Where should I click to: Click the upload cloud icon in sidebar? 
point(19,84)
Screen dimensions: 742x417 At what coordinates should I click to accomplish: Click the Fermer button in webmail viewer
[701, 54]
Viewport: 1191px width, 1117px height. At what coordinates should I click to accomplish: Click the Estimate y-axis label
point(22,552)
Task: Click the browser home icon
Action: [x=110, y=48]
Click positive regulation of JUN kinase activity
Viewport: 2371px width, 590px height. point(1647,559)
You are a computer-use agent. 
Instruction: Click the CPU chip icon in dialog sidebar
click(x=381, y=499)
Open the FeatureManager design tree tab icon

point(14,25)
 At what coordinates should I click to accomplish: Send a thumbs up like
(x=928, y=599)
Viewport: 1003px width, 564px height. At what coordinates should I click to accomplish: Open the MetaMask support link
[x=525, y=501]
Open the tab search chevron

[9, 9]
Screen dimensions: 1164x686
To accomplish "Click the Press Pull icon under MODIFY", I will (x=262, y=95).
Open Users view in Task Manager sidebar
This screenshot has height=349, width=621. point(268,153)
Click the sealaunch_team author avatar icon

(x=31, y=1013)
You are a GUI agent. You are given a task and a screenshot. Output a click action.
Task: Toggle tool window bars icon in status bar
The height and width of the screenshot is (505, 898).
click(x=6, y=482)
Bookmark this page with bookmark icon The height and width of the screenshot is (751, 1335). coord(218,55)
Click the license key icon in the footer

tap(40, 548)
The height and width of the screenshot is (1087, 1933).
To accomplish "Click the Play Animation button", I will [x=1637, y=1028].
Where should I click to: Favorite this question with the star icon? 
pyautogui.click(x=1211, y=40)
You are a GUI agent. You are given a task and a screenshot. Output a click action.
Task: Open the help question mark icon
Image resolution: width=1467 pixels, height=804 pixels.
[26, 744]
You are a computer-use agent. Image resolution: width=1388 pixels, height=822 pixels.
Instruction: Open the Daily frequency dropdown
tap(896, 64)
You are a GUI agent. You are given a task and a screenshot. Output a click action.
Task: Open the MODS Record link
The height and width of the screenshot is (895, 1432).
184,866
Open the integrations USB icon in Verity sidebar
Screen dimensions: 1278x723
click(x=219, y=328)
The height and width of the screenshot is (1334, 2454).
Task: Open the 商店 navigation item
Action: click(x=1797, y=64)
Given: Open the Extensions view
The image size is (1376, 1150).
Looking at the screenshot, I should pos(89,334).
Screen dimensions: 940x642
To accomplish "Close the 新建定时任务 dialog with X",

TASK DETAILS – Write out, exactly as they appear, the lines from the one containing "Screen dimensions: 940x642" through the last line of the records above, both included, and nothing more.

RESPONSE TO THE EXERCISE –
Screen dimensions: 940x642
To accomplish "Close the 新建定时任务 dialog with X",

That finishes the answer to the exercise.